In academic publishing, the “least publishable unit,” or LPU, refers to the smallest contribution to scientific knowledge that can be successfully sneaked past the reviewers at a conference or journal. Most often the term is used derisively, though I have sometimes heard it used as a modest complement, indicating that a researcher has astutely determined what can or cannot be published, and is extracting the maximum benefit from his or her hard work.

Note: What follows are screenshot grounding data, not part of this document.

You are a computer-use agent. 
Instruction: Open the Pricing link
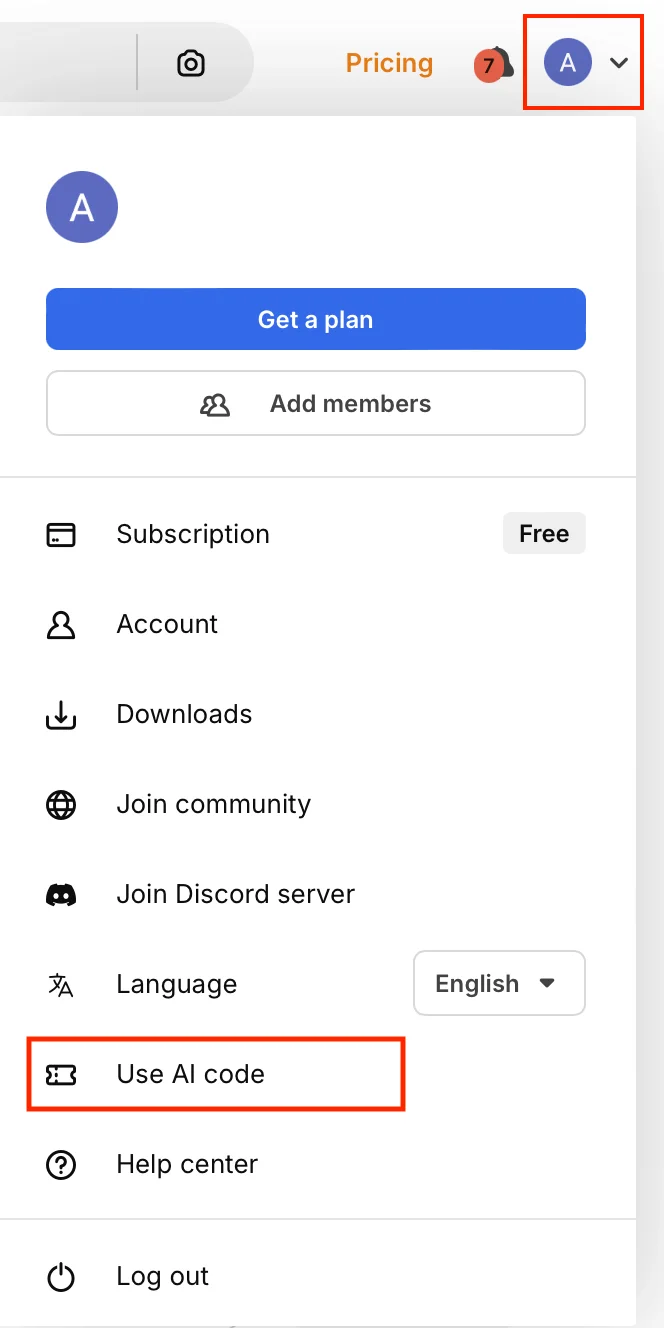point(389,64)
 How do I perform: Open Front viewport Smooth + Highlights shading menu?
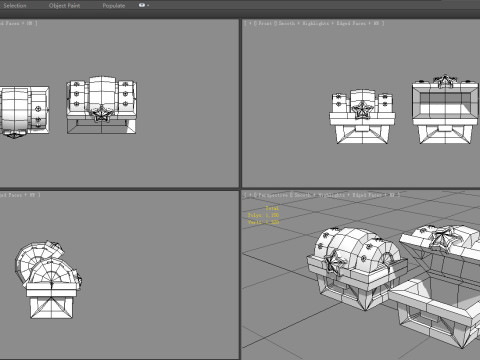coord(304,23)
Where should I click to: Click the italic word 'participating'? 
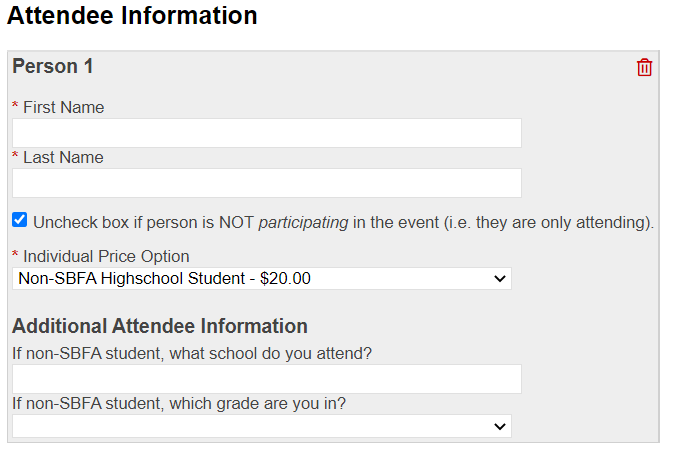click(303, 223)
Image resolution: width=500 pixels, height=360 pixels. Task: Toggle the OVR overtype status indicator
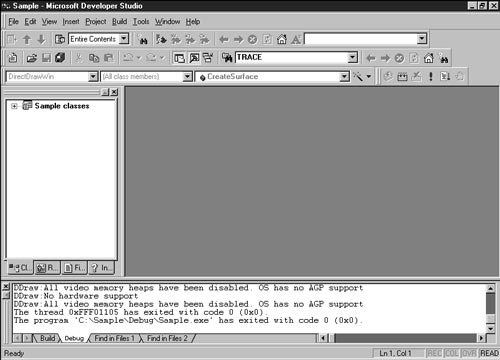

So far in 2010 I’ve participated in the program committee meetings for EuroSys and the USENIX Annual Technical Conference. Both meetings featured a lot of smart people evaluating a lot of very good research in computer systems. However, at both meetings I noticed something interesting: for a significant fraction of the strong submissions (those that were real candidates for acceptance), one or more reviewers had concerns that the paper was too incremental compared to previous papers by the same authors. The thing that struck me was that the authors in question were, more often than not, up-and-coming young researchers at respectable institutions and with strong pedigrees. Another thing that struck me is that I almost never noticed these problems myself. Rather, I tend to take papers at face value, trusting that the material which looks new actually is new. Therefore, at least three times at each of these two meetings, I found myself in the awkward position of supporting a paper that I had liked while others were attacking it as less-than-LPU. This isn’t fun and it looks like I’ll have to change the way I do reviewing by looking much more critically at people’s previous work, as opposed to just trusting them. I believe that the reason this problem showed up so strongly at USENIX ATC and EuroSys is that neither conference used double-blind submission, as is becoming very common. I’m pretty sure that double-blind makes it a lot easier to get an LPU though a program committee.
I am annoyed. The program committee shouldn’t have to be policing people’s publication strategies, it’s hard enough to simply evaluate the quality of the work. Obviously people are under tremendous pressure to publish, but surely this doesn’t legitimize LPU as a tenure strategy.